Je les voyais discuter sans les entendre. La tête penchée et attentive.
La place en face d'eux s'est libérée, je m'y suis glissée ... observatoire privilégié.
Le plus mûr des deux portait un bandage serré à une main. L'autre main montrait des signes de paralysie.
Son élocution était claire et pourtant, il trahissait des efforts parfois difficiles.
"Avant, il y avait le trou des Halles. C'était moins facile. Il fallait changer. Le RER ça a bien aidé".
Le jeune homme lui répond, le relance. Il vient de découvrir des graines de trésor ...
"Il y avait quand même mois de monde ?"
"Oh non ... "
Cette question lui passe loin, ce n'est pas l'important.

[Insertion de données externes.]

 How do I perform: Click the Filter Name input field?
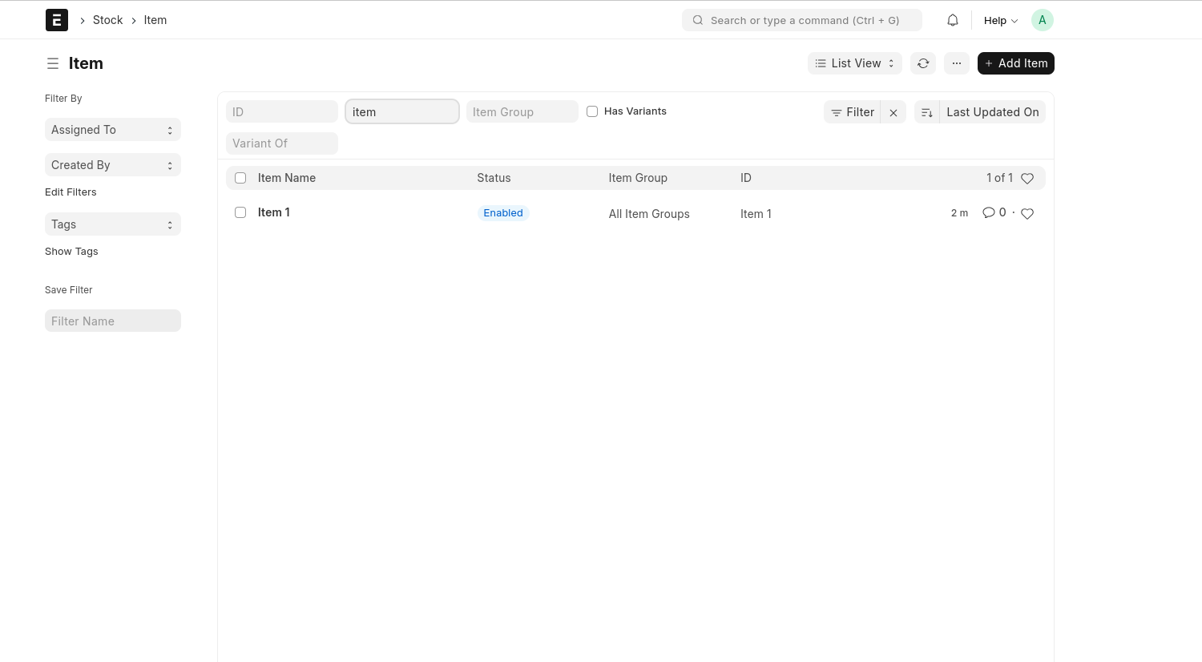(112, 321)
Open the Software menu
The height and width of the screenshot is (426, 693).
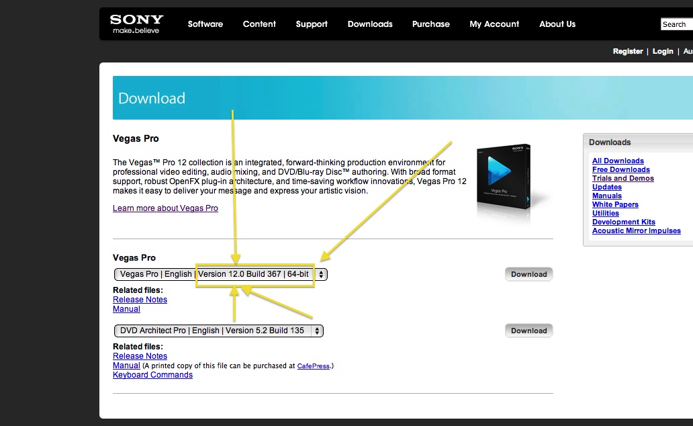[205, 24]
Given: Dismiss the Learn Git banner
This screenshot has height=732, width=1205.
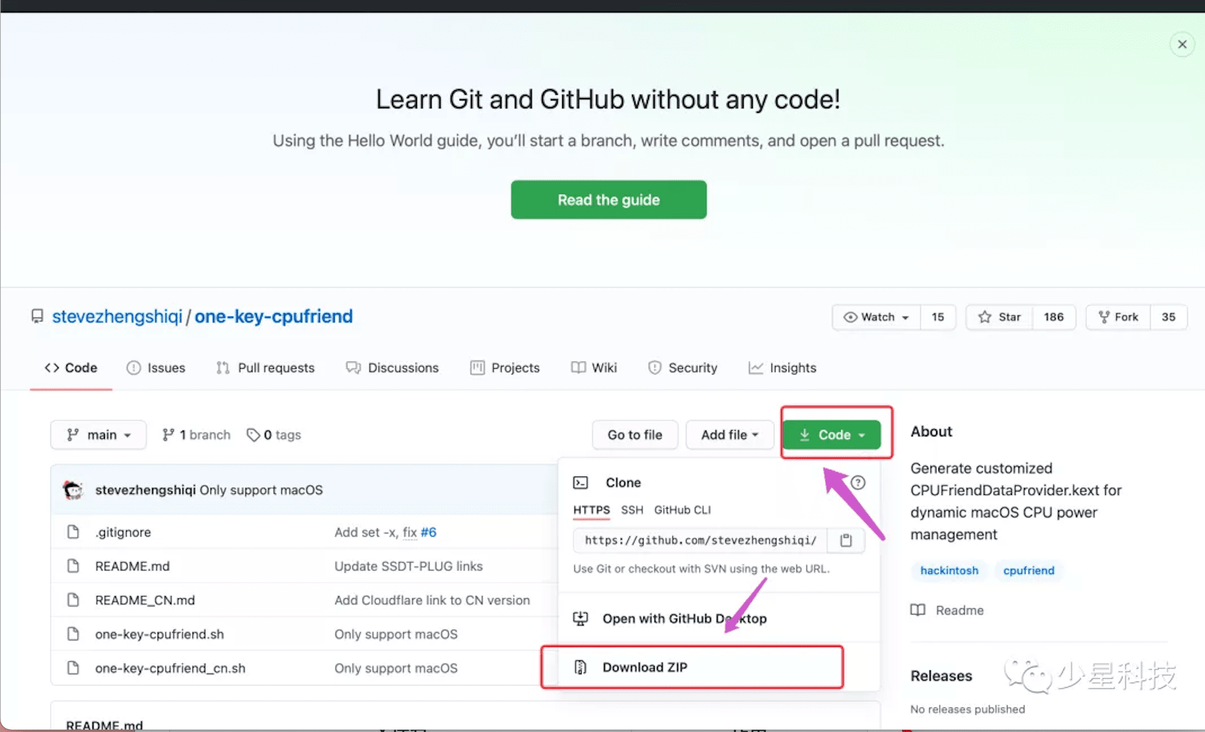Looking at the screenshot, I should pyautogui.click(x=1182, y=44).
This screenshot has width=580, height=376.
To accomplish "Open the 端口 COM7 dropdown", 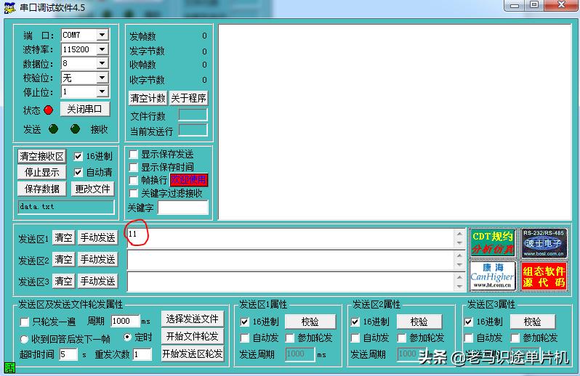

"A l'époque, c'était encore les métros en bois".
Nous rions tous.
Il reprend :
"Les fondamentaux, eux, n'ont pas changé. Y'a toujours la misère ...et y'a toujours le capitalisme".
Le jeune homme sourit, réfléchit et sourit à nouveau.
L'homme continue.
"Et il y avait les portillons. Ils se fermaient et empêchaient qu'on accède aux quais et quand ils s'ouvraient, tout le monde s'engouffrait sur le quai".
"C'était une autre époque".
"Mais le reste n'a pas changé. Il y a encore la famille et la misère".
Il a commencé à compter sur ses doigts. Mais a laissé l'énumération en suspens.
"Le vrai changement, c'est qu'il n'y ait plus de misère...
Oui, et du progrès technique".
Le jeune revient à son idée :
"Maintenant, les gens viennent aussi de loin"
"Ha oui ... je connais un type qui vient de Le Mans ou d'Orléans".
Arrive la Gare de Lyon, ils se quittent heureux et se souhaitent bonne chance.